I don’t have an epic tale to tell you, one filled with a triumphant overcome, of a body free of pain and discomfort. What I will tell you is a daily reminder of why it’s important to do my exercises and why it matters that I experience less pain.

I want to spend less time commuting to this or that appointment. I want to be able to carry a Camelbak with 2 liters of water and to do so with ease when I hike in New Zealand next month. I want to start Orangetheory and see that my body is capable of healing from what has developed into more of a chronic problem. I want to put my arm around my husband’s waist like he does mine when we’re walking side-by-side.

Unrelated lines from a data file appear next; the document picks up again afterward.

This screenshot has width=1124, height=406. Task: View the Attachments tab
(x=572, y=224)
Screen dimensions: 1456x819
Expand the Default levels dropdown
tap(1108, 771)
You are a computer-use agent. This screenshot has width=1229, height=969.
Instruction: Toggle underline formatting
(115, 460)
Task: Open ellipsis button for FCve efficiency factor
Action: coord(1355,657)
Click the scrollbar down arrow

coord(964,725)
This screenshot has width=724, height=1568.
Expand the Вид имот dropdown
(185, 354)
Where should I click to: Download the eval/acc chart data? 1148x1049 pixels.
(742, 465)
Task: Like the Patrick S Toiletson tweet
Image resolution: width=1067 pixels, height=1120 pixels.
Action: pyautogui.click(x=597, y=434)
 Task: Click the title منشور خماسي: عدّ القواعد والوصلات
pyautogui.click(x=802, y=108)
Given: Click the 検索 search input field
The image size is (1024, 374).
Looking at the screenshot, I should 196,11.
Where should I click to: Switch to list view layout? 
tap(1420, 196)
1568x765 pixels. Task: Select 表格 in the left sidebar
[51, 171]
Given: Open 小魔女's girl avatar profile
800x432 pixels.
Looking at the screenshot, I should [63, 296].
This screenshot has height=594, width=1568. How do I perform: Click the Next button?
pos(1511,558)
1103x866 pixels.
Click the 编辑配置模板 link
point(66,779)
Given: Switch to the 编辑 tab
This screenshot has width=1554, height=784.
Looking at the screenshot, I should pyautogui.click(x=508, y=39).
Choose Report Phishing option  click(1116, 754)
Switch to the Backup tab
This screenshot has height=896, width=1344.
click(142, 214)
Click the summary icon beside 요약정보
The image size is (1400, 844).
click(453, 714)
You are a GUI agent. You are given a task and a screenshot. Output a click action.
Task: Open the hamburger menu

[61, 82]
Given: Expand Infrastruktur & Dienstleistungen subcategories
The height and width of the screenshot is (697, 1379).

The truth of the matter is, this shoulder pain has really limited me and I don’t want to live like this.

What’s working

I no longer set a definite time for when I need to do my exercises. My TheraBands are readily available and you don’t know this but I actually completed all my exercises for the day in between writing this blog. Every time I pass up an opportunity to do my exercises, I ask myself, “Why not now?” and use that minute to do a prep. I vary the order of the exercises so they feel fresh to me. Over time, I notice less pain, greater range of motion and that encourages me to keep going.

I still fall back into my old ways but I know it’s never too late to pick it back up. And, I don’t have to wait until it’s the beginning of a new year, the beginning of a new quarter, or the beginning of a new anything to do so. It can happen right here, right now.

But, that’s me. So, what about you?

Let’s talk change

I’d encourage you to reflect on the following questions** as you set goals for 2019:

  1. Why do you want to make this change?

  2. Are you capable of this change?

  3. How might this benefit you?

  4. Why does this change matter to you?

Can you remember why you’d be willing to disrupt your routine to make this change, even when it’s inconvenient, boring, uncomfortable, or even painful? What are the costs of things staying exactly the same? What might you gain if you put one foot in front of the other? If you give up soon after the new year’s, who is there to support you to get you back on track?

When you ponder these questions and answer truthfully, it’ll firm up your “why” for making this change. When you’re invested in the process and the outcome, it’ll increase your motivation to see your goals to the end. But don’t stop there: While you can read and think about goal setting all day long, the most important step is still taking actions towards the things that matter to you. As you eat, live and breathe the change you want for your life, ask yourself, “How do I like this new normal?”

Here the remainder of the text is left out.